Activity → Your task is to reproduce exactly the lines from the one containing "You are a computer-use" through the last line below, both ends included, and nothing else, with no pictures.

Screenshot grounding data:
◆ ◆ ◆ ◆ ◆ ◆ ◆
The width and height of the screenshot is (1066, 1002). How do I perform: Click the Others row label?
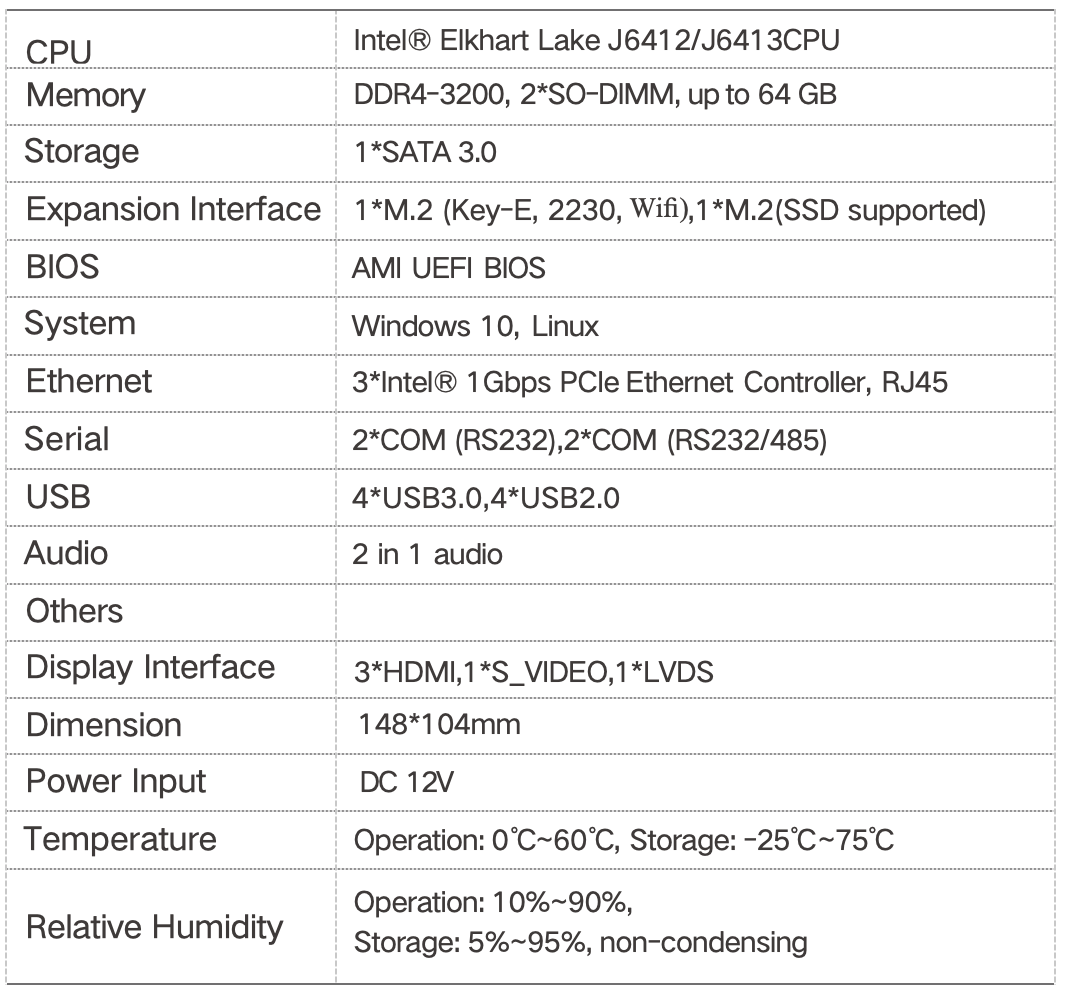point(75,611)
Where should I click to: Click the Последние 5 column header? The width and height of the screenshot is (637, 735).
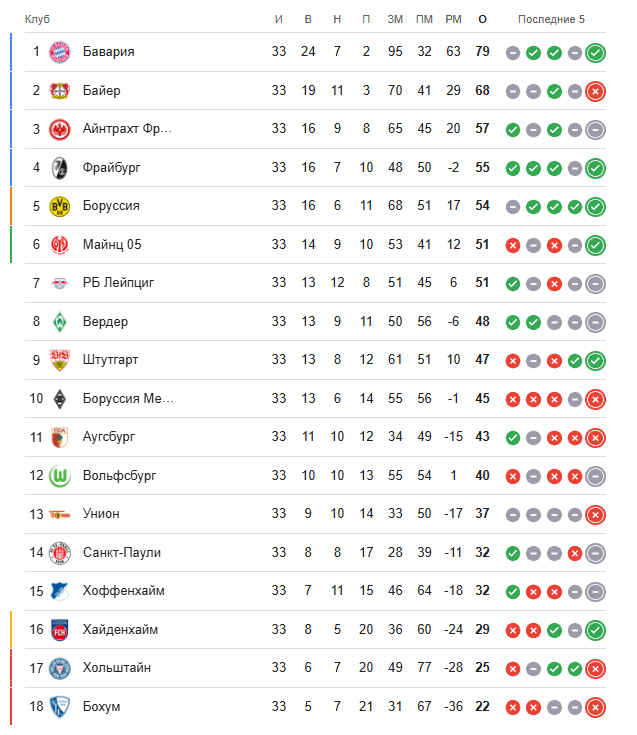551,19
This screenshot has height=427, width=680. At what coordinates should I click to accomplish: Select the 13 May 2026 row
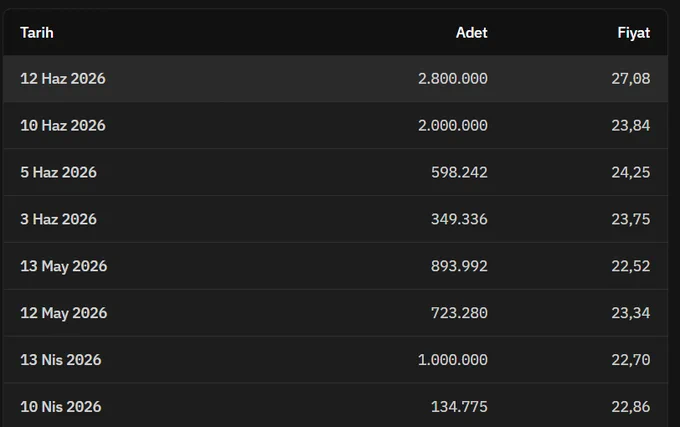(335, 266)
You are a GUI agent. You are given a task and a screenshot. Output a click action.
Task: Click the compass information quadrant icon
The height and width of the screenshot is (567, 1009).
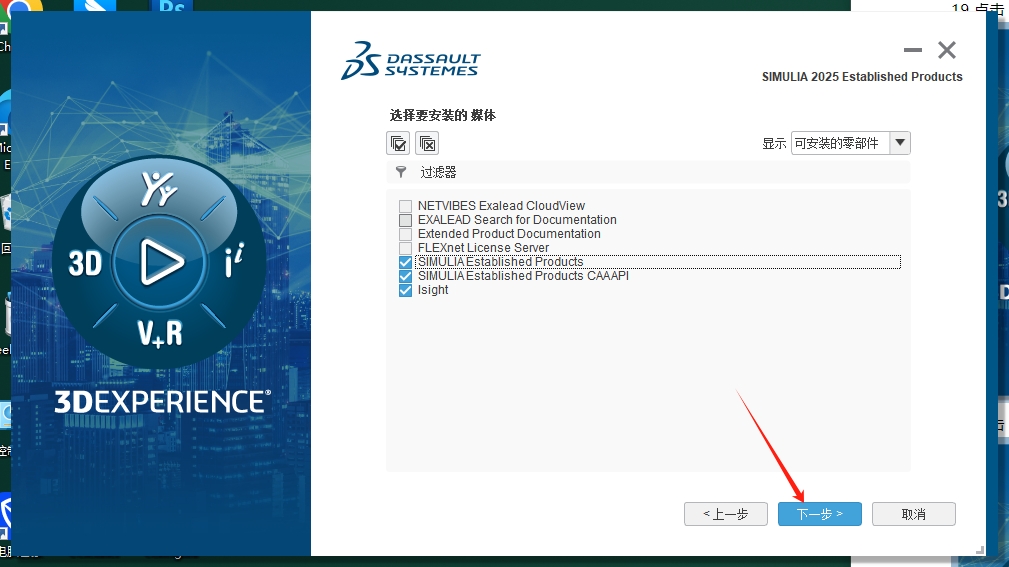[x=232, y=263]
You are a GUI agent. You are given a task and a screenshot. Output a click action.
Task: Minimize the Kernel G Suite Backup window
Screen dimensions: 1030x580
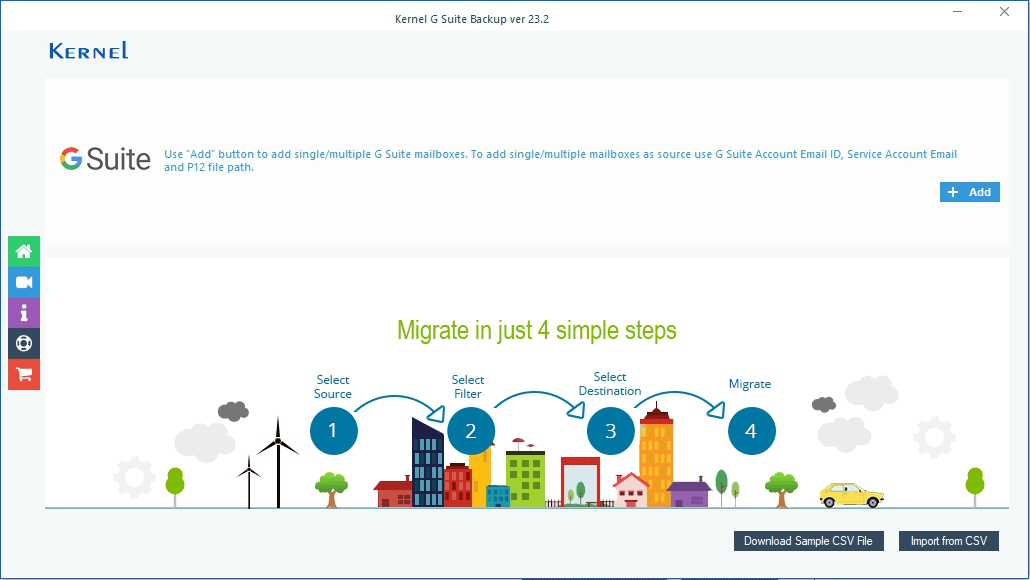(958, 11)
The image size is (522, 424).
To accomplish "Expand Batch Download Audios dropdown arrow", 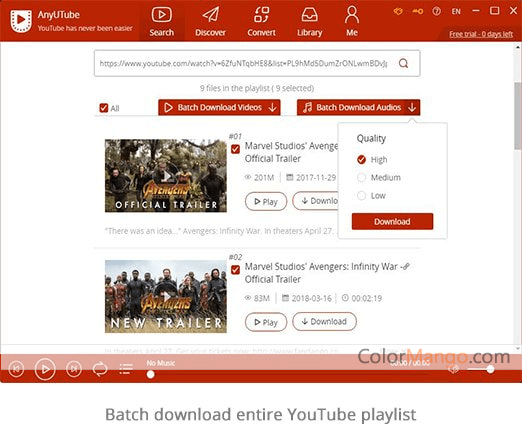I will tap(412, 107).
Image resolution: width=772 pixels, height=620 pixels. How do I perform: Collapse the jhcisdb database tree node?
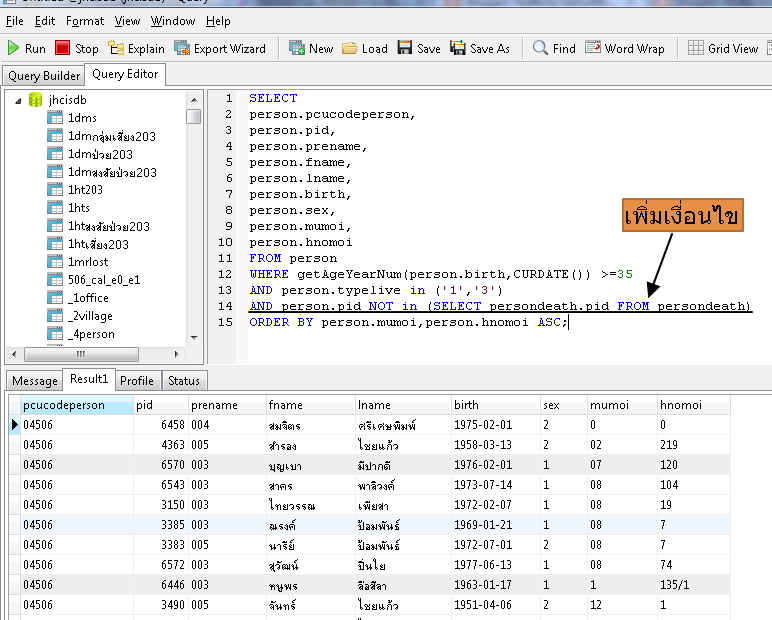[x=18, y=100]
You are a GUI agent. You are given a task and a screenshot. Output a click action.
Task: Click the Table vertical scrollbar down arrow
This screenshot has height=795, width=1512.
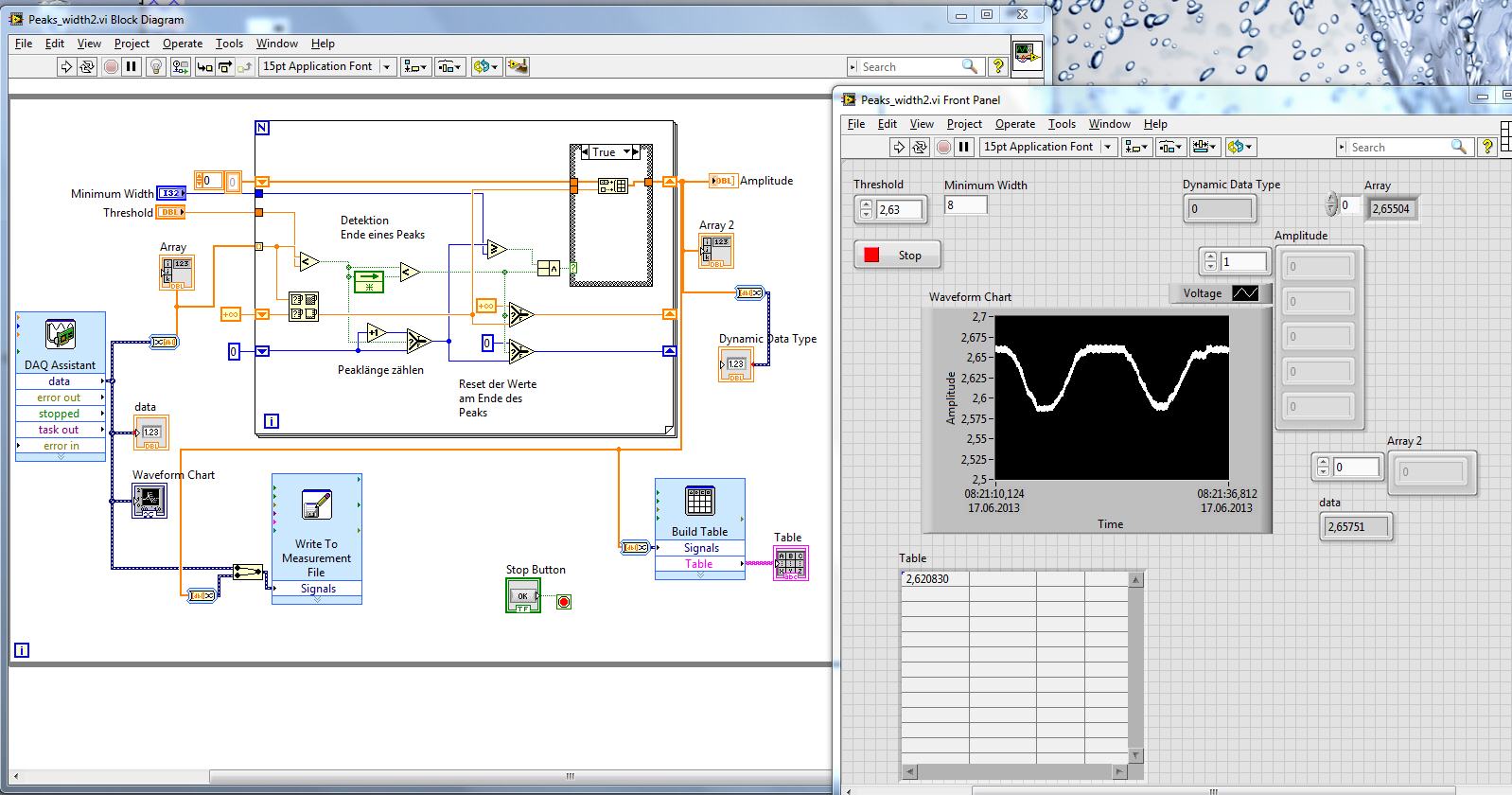pos(1136,755)
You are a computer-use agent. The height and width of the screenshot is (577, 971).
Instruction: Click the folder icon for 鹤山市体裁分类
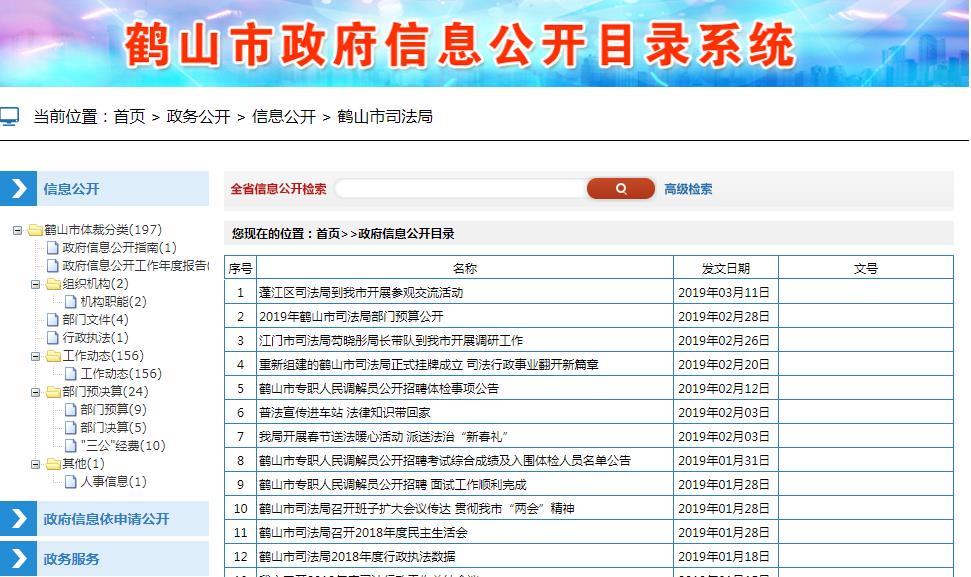pos(35,230)
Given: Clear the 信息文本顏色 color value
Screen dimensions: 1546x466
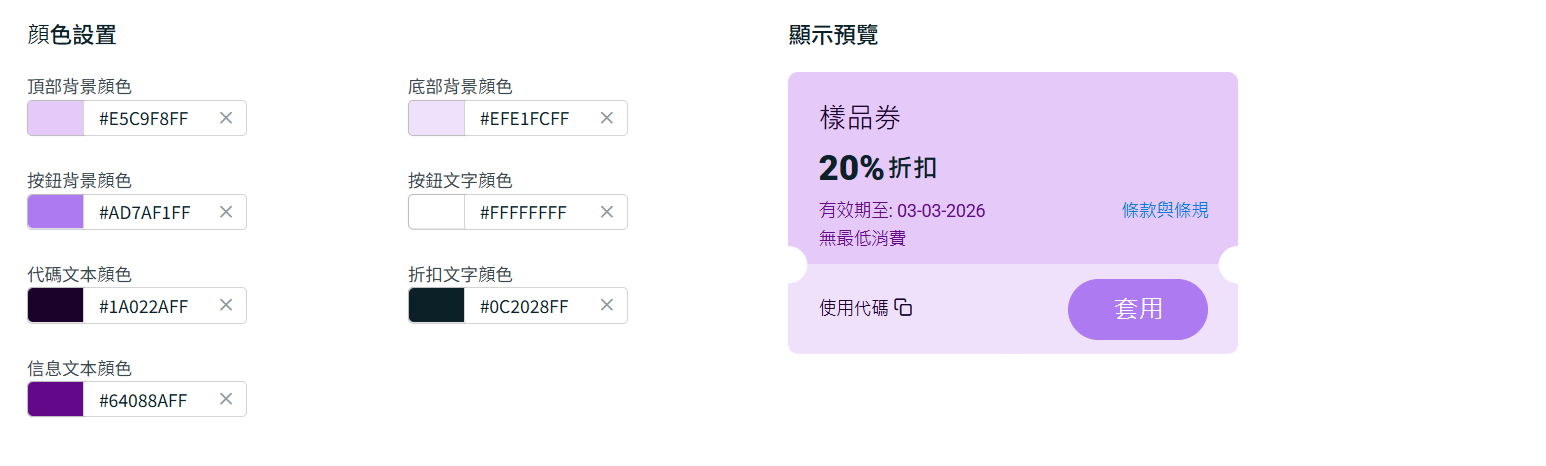Looking at the screenshot, I should (226, 399).
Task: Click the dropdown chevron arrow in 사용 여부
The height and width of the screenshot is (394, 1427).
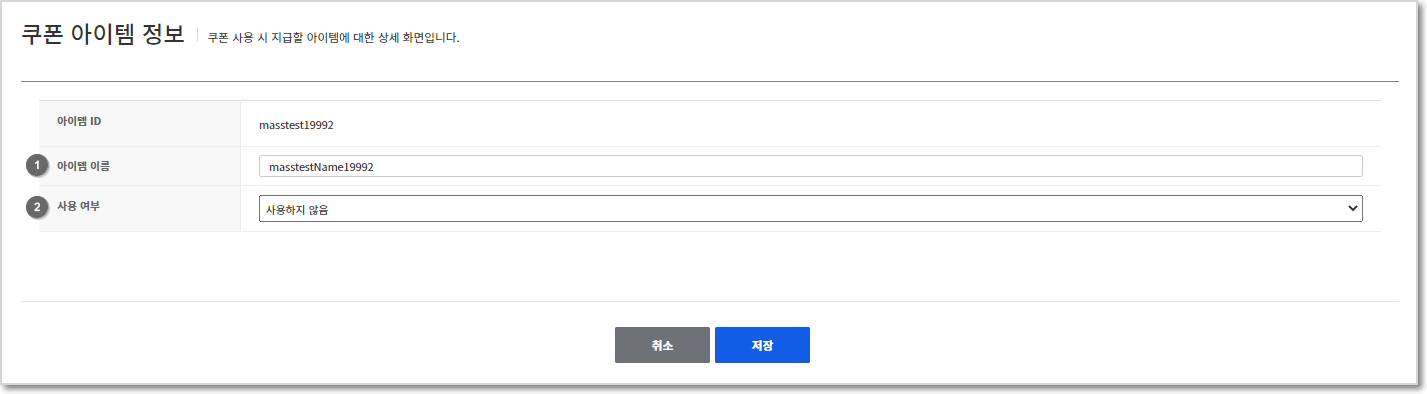Action: point(1353,208)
◆ ◆ ◆ ◆ ◆ ◆ ◆
Result for this exercise →
You are a computer-use agent. The height and width of the screenshot is (577, 971).
Instruction: Click the folder icon for 鹤山市体裁分类
pos(35,230)
Given: Clear the 信息文本顏色 color value
Screen dimensions: 1546x466
Looking at the screenshot, I should (226, 399).
Task: Click the dropdown chevron arrow in 사용 여부
The height and width of the screenshot is (394, 1427).
Action: point(1353,208)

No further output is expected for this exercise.